Gage noted Meg smiled to herself as she kept in stride with him.

“What are you thinking, Miss Brooks?” he asked.

She gave him a turn of her face, lips parted, teeth barely showing. “I just happen to like spring, Mr. Wilberforce. It smells nice.”

Raising his brows, Gage pondered her words. Then he inhaled. Spring did have a certain quality to it. He'd never noticed.

The day had the warm mellowness of freshly mown hay and smelled like warm bread just out of the oven. Field grasses sprouted in the nearby vacant lots, as did dandelions, lamb's quarters, and wild mustard. They all perfumed the air with uniqueness. Something he wouldn't have noticed if it weren't for Meg.

It was a startling thought to Gage. He thought he noticed everything. Rarely a detail slipped past him. And yet, he'd never smelled a season until today.

Together they headed for the outskirts of the town square and onward toward Evergreen Creek. The small tributary ran parallel to Dogwood Place and beyond the lumber mill. Walking to Fish Lake wasn't much of a jaunt. A fifteen minute span of time, if that.

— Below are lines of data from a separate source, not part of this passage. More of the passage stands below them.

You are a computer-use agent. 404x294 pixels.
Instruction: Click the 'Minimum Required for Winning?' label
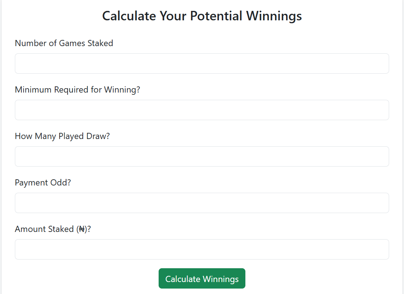(x=78, y=90)
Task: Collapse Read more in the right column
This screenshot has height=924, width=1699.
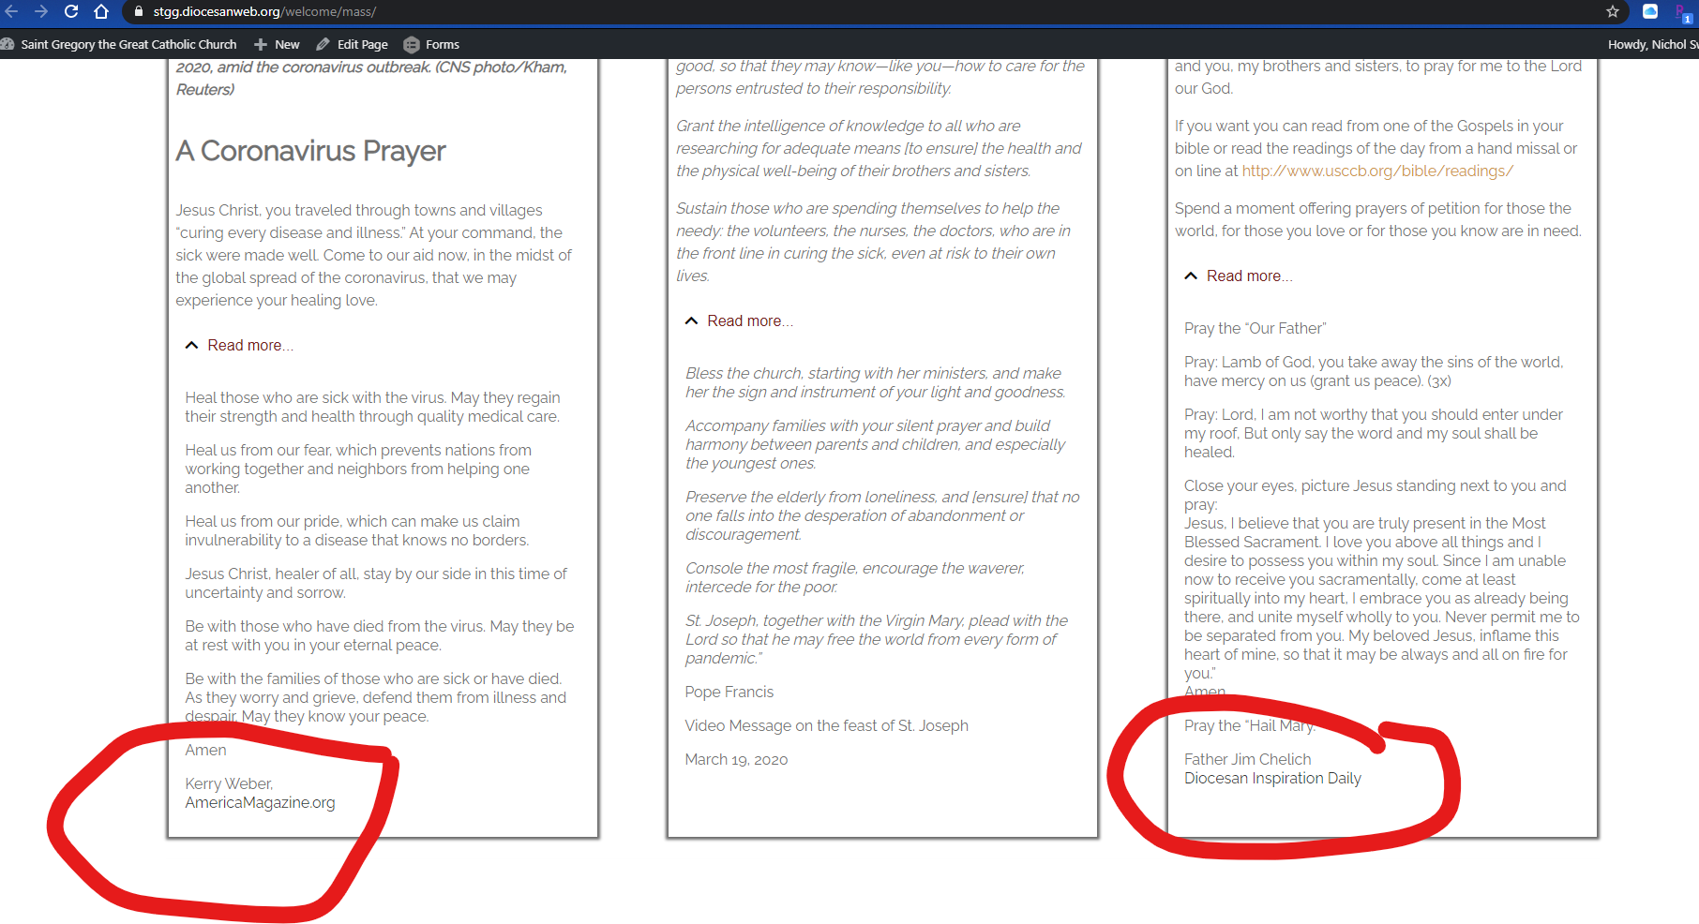Action: pyautogui.click(x=1239, y=276)
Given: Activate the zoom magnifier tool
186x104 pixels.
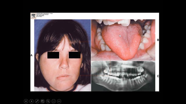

Soon, the rush of water came to Gage's ears. Meg walked up the high bank and just beyond a stand of cottonwoods. Wild yellow daisies grew in scattered patches along a blanket of low grass. The sky soared in shades of cobalt with tufts of airy clouds. White sunlight glimmered off the rippling surface of the lake, while the rush of reeds and cattails framed its far sides.

“This is the spot,” Meg declared, going so far as to twirl in a light circle; the gesture seemed relaxed—as if she felt at home. “Here, let me take that from you.” She reached for the picnic hamper with its blue-on-blue checked pattern. “You've been awfully nice to carry that. I could have.”

“I wouldn't allow you, Miss Brooks.”

She looked at him as if he were a chivalrous knight with some tarnish on his armor. “But I could have. I'm not breakable.”

At that, he smiled. No, she most certainly was not. Although the color of her attire was a soft peach with folds and tucks and white piping on the long sleeves, she wore the shirtwaist and ruffled skirt with a fluidity and confidence he didn't normally associate with such blatant feminine garb. To him, she would have been at ease in a pair of trousers with suspenders, a white shirt, and a bowler hat.

The image intrigued him. More than it should have.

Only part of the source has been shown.